Need for appropriate evaluation


The criteria for diagnosing a learning disability are changing, as educational policies change and research findings accumulate. However, the fact that a learning disability represents atypical brain functioning is not in dispute. Therefore, when an individual is struggling in school or in daily life and a learning disability is suspected, an evaluation of his or her neurocognitive abilities is necessary to determine which brain functions are not working as expected and which brain functions are working adequately and reliably. A neuropsychological evaluation can provide the breadth required to evaluate the specific functions that are often involved in learning disabilities, such as auditory-linguistic abilities, visual abilities, memory, processing speed, cognitive efficiency, and reasoning. Furthermore, a neuropsychological evaluation can assess functions that either enhance or detract from the individual's overall performance, such as attention or motor and sensory abilities. Broad assessment provided by a neuropsychological evaluation allows identification of strengths and weaknesses, which are both critical for determining areas of intervention. Measurement of response to intervention, the focus of current diagnostic approaches in the U.S., cannot replace a comprehensive neuropsychological evaluation.


Limited testing, consisting only of IQ testing and assessment of achievement levels, does not provide sufficient information about the child's or adult's brain functioning to enable the best standard of care and most relevant/targeted interventions to be provided. Neuropsychological evaluation for the purpose of examining and clarifying relevant brain functions may be a medical necessity in the case of an individual with a learning disability. Neuropsychological evaluation is particularly critical if other medical conditions exist, but it is equally useful when no underlying medical condition is recognized. Prudent insurance providers are advised to determine if the necessary services can be provided by a qualified professional in the individual's school. When a qualified neuropsychologist is not available in the school, completion of the neuropsychological evaluation in a clinical setting is necessary.
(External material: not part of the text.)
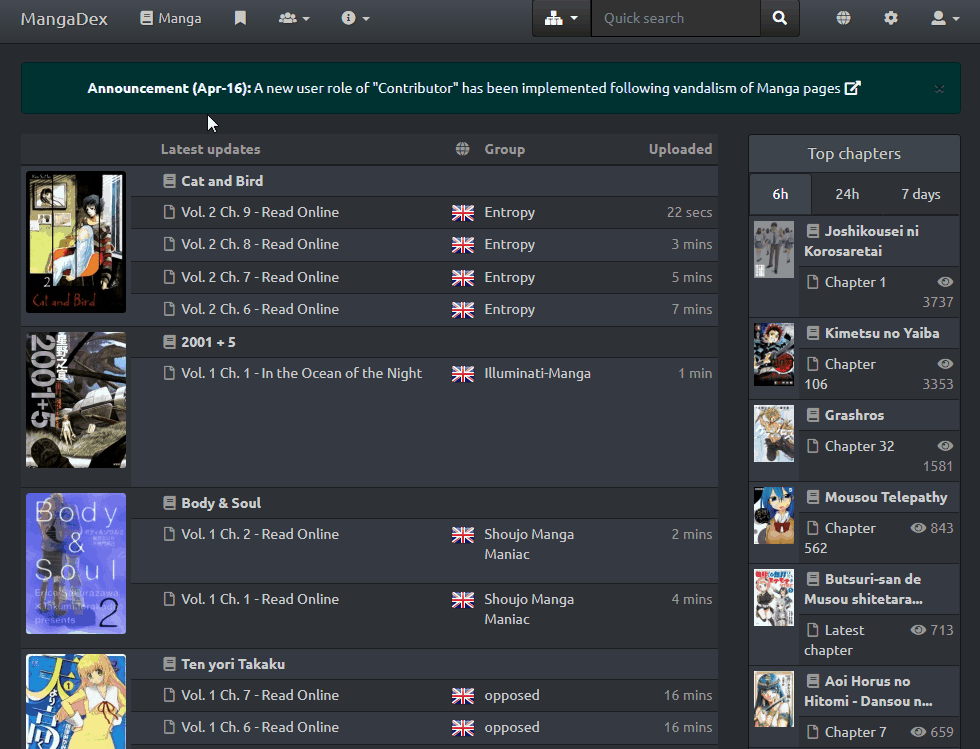Select the 7 days top chapters tab
The width and height of the screenshot is (980, 749).
pyautogui.click(x=920, y=194)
A learning disability is a lifelong condition. The impact of the disability on the person's social, emotional, educational, and occupational functioning can be significant, depending upon life circumstances, interpersonal relationships, and individual strengths and weaknesses. The impact on society may be significant, as well. Children with learning disabilities perform more poorly in school and they are less likely to obtain a high school diploma. In adulthood, learning disabilities can have an adverse effect upon occupational functioning. Early identification of neuropsychological strengths and limitations can facilitate educational, vocational, and treatment planning. Appropriate evaluation should be provided in every case.